Collaborative law is a process in which both parties are represented by lawyers trained in collaborative law, but the parties and their attorneys agree, in writing, to attempt to settle the matter without court or even the threat of going to court. They promise to take a reasoned stand on every issue, to work together informally and cooperatively, and to negotiate in good faith. If either party seeks intervention from a court, both lawyers must withdraw from representing their clients. All parties involved therefore have a stake in seeing the process through if possible to do so.
Collaborative law allows parties to negotiate with a lawyer at their side, enjoying the benefit of a lawyer’s knowledge and expertise, but without the imminent risk of the case proceeding to court and the parties thus losing control over the outcome. The downside of this approach is that, if negotiations fail, the parties will be back to “square one”, and will have to deal with additional delays, and be put to the additional expense of hiring new counsel.

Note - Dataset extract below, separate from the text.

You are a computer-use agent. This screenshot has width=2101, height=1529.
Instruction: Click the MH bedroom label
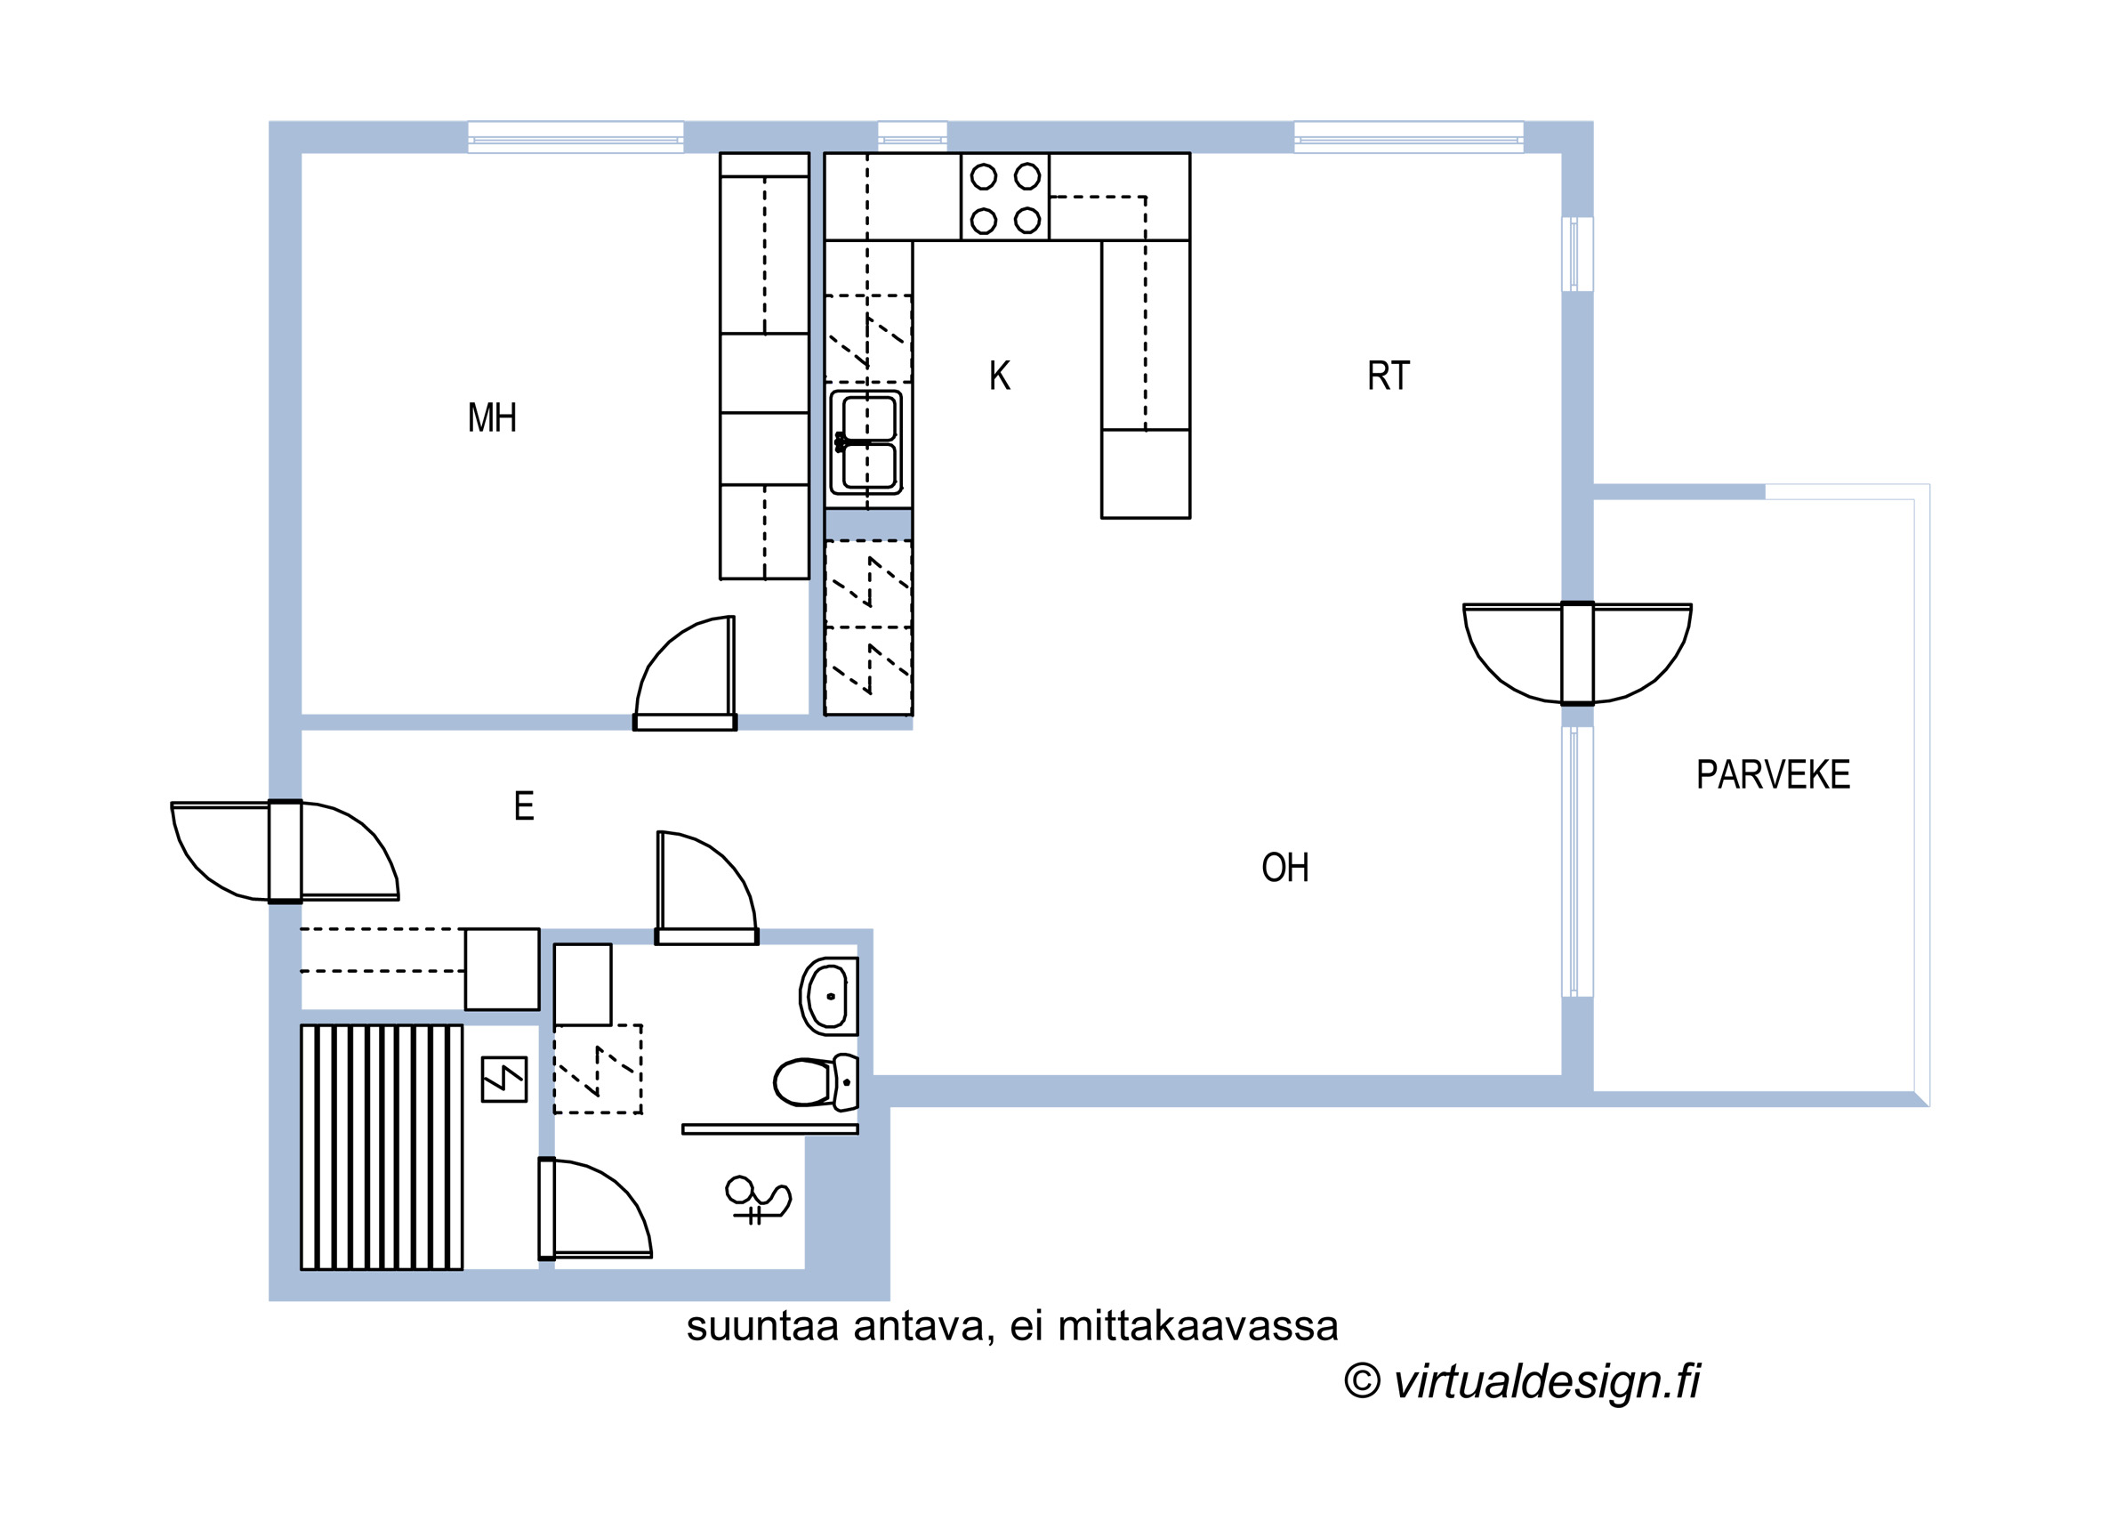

The upside is that those potential costs provide a powerful incentive for the lawyers and clients to negotiate productively.
On average, collaborative law cases tend to be less expensive for both parties than cases handled without collaborative law. This is particularly true when collaborative law is compared to cases resolved in court. However, each case is different and must be assessed independently.
In a collaborative law process, each party’s lawyer has an absolute duty to represent his or her client’s interests. There is no difference in the ethical obligations to which your lawyer is bound, whether or not they represent you collaboratively or in litigation. What is different about collaborative law, however, is that the lawyers involved take responsibility for advancing their client’s interests in settlement, and commit their focus to finding a mutually agreeable solution.
Collaborative law is not appropriate for every case and every situation. Collaboration cannot succeed unless both parties are committed to participating.
Collaborative law is not appropriate for every case (Click here for a comparison of collaborative law with other dispute resolution methods). For a great many cases, however, collaborative law provides a lower-cost, less adversarial, and more expeditious path to resolution.
Children are frequently caught in the middle of separation and divorce. Children often lack a meaningful choice in the disputes of their parents. It is the obligation of parents to decide what is in the best interests of their children when a separation takes place. However, many separated parents have difficulty working together to achieve this goal, though both parents may genuinely believe that they are pursuing that which is in the children’s best interests.
The Collaborative process offers parents a different way to proceed. It allows parents to take charge of the process from the very beginning, with the assistance of a team of lawyers and third-party professionals who are present to assist in crafting a blueprint for the future that is child-focused. By ensuring that both parents involved have an equal voice and an equal role in the creation of this plan, it is far more likely that the plan which is crafted will be accepted and followed by the parents who are then responsible for living by it. These agreements tend to stand the test of time and result in cooperative co-parenting rather than constant post-separation litigation.